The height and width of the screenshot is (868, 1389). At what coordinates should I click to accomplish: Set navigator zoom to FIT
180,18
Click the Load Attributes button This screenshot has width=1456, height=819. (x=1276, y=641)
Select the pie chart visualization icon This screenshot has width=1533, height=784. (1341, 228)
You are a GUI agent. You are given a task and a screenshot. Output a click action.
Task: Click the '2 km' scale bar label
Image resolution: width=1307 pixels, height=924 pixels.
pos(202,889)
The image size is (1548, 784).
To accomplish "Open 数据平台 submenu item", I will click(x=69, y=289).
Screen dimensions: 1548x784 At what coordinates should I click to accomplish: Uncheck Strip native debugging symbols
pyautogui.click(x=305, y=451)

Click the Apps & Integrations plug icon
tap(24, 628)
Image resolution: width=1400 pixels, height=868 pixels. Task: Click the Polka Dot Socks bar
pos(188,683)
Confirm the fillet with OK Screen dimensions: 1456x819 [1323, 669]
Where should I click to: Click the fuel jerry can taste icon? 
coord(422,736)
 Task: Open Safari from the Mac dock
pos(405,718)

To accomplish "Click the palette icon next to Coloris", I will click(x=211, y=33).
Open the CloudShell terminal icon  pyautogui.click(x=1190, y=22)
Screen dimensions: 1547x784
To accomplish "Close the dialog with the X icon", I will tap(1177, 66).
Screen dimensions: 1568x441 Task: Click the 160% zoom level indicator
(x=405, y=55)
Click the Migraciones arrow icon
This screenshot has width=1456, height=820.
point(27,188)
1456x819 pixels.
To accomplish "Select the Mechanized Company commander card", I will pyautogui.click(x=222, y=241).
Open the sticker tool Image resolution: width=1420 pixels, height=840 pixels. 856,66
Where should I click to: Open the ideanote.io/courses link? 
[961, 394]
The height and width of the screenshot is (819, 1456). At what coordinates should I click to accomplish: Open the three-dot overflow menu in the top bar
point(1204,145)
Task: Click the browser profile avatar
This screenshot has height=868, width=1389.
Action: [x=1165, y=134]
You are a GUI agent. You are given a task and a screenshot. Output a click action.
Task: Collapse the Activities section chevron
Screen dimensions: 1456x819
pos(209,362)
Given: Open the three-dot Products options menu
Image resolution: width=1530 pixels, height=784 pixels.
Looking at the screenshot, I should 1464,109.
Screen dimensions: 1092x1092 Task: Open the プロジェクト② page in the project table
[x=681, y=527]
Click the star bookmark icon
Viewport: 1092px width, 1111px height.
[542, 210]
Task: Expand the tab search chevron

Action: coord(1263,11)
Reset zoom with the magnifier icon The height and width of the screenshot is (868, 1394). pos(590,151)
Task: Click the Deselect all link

TASK OBJECTIVE:
Lines holding the string "with": find them in the listing above and copy each one.

PROBLEM SOLUTION:
Confirm the fillet with OK Screen dimensions: 1456x819 [1323, 669]
To accomplish "Close the dialog with the X icon", I will tap(1177, 66).
Reset zoom with the magnifier icon The height and width of the screenshot is (868, 1394). pos(590,151)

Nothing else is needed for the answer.